R performance with data reshaping -
I am trying to resize a data frame in R and use the suggested method to do this There is a problem in doing The data frame has the following structure:
id DATE1 DATE2 VALTYPE VALUE 'abcd1233' 2009-11-12 2009-12-23 'TYPE1' 123.45 ...
VALTYPE
is a string and is a factor with only 2 values ( TYPE1
and TYPE2
).
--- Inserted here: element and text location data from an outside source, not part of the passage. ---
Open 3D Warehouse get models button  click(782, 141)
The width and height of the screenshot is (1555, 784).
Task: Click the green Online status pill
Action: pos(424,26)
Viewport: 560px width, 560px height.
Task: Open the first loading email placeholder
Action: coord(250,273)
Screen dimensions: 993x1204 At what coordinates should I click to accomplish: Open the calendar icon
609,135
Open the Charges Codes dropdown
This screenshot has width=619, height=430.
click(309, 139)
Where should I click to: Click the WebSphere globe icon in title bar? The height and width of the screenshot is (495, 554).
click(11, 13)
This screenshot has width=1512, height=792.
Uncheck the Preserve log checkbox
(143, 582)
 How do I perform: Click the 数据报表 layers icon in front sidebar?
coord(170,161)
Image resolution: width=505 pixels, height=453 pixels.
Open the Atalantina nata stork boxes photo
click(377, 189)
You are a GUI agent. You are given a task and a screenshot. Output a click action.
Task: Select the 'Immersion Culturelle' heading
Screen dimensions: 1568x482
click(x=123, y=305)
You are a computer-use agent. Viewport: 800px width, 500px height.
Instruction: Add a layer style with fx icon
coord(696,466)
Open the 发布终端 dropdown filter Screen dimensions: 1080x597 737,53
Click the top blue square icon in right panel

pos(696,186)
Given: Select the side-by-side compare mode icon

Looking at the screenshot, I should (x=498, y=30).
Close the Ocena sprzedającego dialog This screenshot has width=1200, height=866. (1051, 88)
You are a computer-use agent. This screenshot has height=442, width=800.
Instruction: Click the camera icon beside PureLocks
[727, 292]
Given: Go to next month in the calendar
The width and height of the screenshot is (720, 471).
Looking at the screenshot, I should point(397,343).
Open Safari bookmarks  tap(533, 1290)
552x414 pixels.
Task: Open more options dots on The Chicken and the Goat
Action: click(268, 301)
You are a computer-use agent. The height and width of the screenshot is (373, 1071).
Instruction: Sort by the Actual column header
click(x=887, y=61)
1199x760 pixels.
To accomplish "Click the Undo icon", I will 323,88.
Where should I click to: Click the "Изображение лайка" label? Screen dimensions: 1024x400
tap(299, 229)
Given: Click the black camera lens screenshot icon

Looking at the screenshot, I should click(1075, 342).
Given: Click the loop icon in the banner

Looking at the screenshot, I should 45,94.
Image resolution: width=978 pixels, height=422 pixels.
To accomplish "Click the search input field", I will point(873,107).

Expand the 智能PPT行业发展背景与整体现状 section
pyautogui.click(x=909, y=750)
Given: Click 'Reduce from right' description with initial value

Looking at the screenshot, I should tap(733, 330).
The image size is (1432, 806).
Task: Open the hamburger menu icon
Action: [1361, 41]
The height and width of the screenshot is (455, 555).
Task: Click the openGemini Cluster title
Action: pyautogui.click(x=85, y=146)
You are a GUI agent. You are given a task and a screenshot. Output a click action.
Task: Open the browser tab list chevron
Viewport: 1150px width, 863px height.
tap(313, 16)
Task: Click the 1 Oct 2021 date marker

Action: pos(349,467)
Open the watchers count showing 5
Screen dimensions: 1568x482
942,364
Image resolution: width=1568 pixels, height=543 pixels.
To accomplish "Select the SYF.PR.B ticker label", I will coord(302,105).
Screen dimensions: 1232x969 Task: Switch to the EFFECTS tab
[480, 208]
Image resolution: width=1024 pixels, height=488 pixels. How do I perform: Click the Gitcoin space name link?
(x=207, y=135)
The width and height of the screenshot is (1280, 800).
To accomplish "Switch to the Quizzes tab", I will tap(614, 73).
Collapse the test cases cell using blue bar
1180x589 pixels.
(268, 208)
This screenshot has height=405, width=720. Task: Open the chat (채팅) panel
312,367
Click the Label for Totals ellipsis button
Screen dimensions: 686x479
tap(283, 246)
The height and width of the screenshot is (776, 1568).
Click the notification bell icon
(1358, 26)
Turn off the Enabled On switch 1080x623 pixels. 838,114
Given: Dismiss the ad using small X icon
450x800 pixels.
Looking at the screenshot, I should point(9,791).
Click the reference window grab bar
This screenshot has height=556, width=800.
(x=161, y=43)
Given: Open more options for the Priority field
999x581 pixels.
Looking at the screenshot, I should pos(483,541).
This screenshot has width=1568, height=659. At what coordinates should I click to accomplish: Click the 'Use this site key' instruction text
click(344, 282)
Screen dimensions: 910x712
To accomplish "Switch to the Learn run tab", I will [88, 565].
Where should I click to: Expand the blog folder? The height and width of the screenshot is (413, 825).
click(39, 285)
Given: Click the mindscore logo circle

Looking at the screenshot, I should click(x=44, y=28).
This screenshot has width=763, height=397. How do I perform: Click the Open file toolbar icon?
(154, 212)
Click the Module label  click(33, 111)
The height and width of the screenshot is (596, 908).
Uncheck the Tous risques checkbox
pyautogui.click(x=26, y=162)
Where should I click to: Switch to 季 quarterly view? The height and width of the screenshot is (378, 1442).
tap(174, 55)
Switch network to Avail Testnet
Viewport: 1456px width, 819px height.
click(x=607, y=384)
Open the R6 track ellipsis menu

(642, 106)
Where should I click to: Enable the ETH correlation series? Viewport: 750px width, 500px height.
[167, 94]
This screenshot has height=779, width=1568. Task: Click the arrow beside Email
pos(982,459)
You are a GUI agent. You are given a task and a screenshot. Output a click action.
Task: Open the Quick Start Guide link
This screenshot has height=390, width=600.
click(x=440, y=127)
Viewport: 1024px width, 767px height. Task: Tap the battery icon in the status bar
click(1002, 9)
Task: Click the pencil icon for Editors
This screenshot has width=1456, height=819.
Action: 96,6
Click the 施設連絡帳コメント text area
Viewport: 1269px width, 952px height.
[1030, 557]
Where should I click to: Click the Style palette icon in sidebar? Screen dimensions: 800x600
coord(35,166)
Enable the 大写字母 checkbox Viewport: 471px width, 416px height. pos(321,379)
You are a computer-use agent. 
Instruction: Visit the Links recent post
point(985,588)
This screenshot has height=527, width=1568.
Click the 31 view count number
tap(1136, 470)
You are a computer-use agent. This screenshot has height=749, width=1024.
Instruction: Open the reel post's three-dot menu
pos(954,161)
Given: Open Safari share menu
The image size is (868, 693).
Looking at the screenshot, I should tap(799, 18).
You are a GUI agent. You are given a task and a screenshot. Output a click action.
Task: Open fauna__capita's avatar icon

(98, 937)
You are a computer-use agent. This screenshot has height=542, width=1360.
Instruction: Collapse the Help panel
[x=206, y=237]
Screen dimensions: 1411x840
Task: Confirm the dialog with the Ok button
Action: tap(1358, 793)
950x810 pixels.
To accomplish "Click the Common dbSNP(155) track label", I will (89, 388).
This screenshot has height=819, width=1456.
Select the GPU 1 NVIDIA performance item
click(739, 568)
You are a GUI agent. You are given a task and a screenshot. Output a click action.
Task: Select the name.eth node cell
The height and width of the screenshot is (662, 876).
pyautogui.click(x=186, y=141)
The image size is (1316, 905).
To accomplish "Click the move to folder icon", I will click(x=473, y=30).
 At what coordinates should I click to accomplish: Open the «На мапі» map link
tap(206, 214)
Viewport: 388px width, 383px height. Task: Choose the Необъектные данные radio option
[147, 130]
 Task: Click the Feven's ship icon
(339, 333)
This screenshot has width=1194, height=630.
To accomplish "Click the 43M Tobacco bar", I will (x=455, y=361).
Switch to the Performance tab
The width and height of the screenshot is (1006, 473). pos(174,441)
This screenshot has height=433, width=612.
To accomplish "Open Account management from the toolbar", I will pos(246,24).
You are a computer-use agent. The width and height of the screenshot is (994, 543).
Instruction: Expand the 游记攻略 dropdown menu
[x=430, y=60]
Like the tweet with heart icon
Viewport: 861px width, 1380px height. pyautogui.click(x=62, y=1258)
I need to change the following data frame ("broad" relocation) based on common id and dates:
ID DATE1 DATE2 VALUE.TYPE1 VALUE.TYPE2 'abcd1233' 2009-11-12 2009-12-23 123.45 NA ...
There are more than 4,500,000 comments in the data frame (although about 70% VALUE
s about NA < / Code>). The machine is Intel based Linux workstation with 4 GB RAM. By loading data (from a compressed Rdata file) into a fresh R process, it increases to about 250 MB, which obviously leaves a lot of space for the rescheduling.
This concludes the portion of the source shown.